EXTRACT PROVIDED START
It looks like some 10,000 people might have ambulance service again in five southern Colorado communities early next year, as voters in Fremont County look toward approving a measure aimed at restoring it.
This past summer the Penrose EMS ceased operations because they didn’t have enough volunteers to keep it running. Florence Fire Protection District Ballot Issue 6C asked voters to approve increasing the property tax mill levy by 10 mills to fund two ambulances, one in Penrose and one in Florence, both staffed by paid personnel around the clock. The money will also pay for expenses like medical supplies and equipment and additional fire protection services. The ballot issue appears to have passed by a wide margin.
According to the measure’s supporters, without this funding the residents of Florence, Penrose, Coal Creek, Rockvale and Williamsburg faced the possibility of calling 911 for help in a life threatening situation and not getting a timely response. While the number of EMS volunteers was dwindling, demand for these services has been increasing as most of these communities grew in population during the last decade.
EXTRACT PROVIDED END
SUPPLIED INFORMATION START
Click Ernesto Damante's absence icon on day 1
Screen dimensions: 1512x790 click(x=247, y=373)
SUPPLIED INFORMATION END
SUPPLIED INFORMATION START
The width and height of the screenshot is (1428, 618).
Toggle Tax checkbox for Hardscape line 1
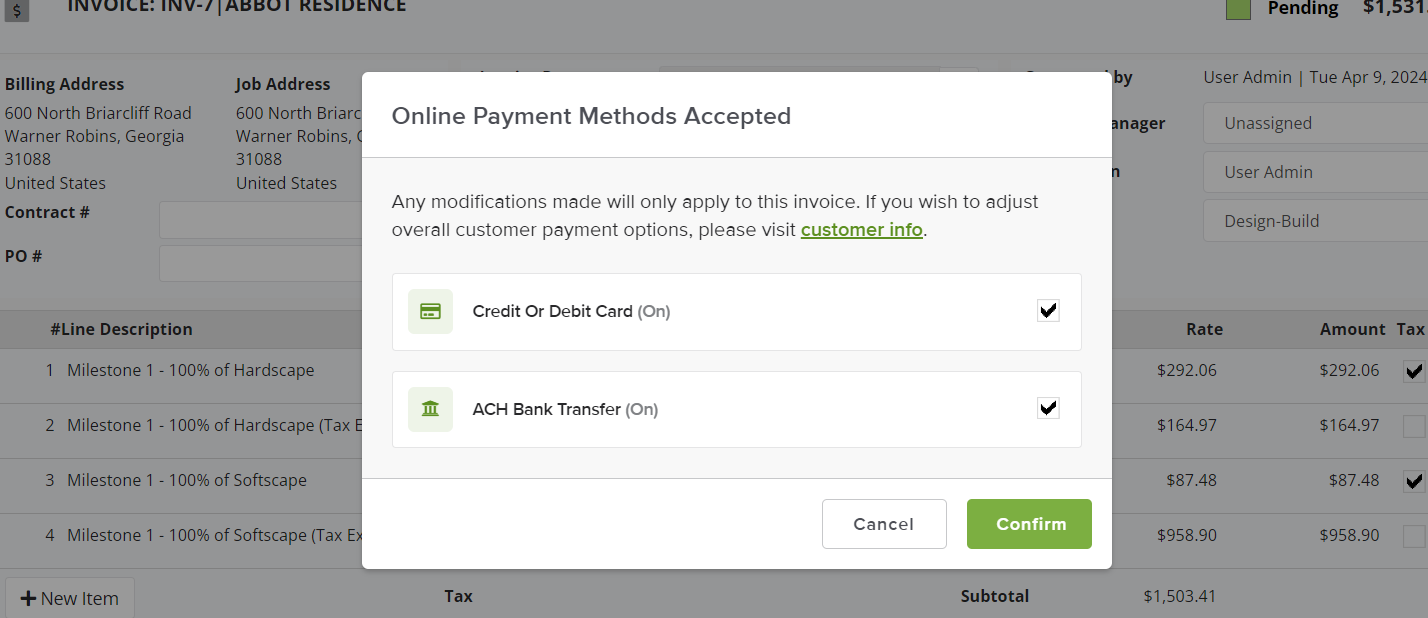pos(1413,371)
SUPPLIED INFORMATION END
SUPPLIED INFORMATION START
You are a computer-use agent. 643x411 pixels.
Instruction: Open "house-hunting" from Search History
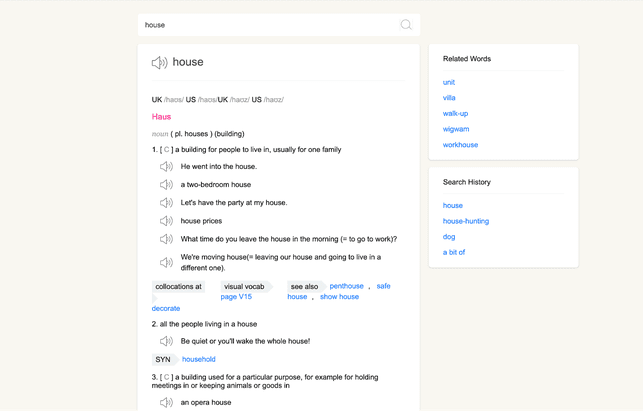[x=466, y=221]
SUPPLIED INFORMATION END
◆ **PROBLEMS TO WORK ON**
1. In the ambulance article, condense the paragraph beginning "This past summer the Penrose EMS" into a short bulleted list that keeps its main facts.
2. According to the ambulance article, which five communities would be served by the restored ambulance service?
3. Proceed with the ambulance article, picking up after its final sentence.
The data has no connection to the ambulance article.

◆ **YOUR RESPONSES**
1.
- Penrose EMS shut down this past summer for lack of volunteers.
- Florence Fire Protection District Ballot Issue 6C asked voters to raise the property tax mill levy by 10 mills.
- The money would fund two ambulances, one in Penrose and one in Florence, staffed around the clock by paid personnel.
- It would also cover medical supplies, equipment and additional fire protection services.
- The measure appears to have passed by a wide margin.

2. Florence, Penrose, Coal Creek, Rockvale and Williamsburg.

3.
It’s estimated that a $200,000 property will incur an extra $143 in taxes each year under the new mill levy. Critics of the ballot issue said it wasn’t fair for people with higher value to have to pay more for this service than individuals with less expensive properties.
If this measure did not pass, a working group would have looked for an alternative way to provide EMS services to the area - such as creating a new special service district. But that would have also required a mill levy to be approved by voters and would take at least a year to establish.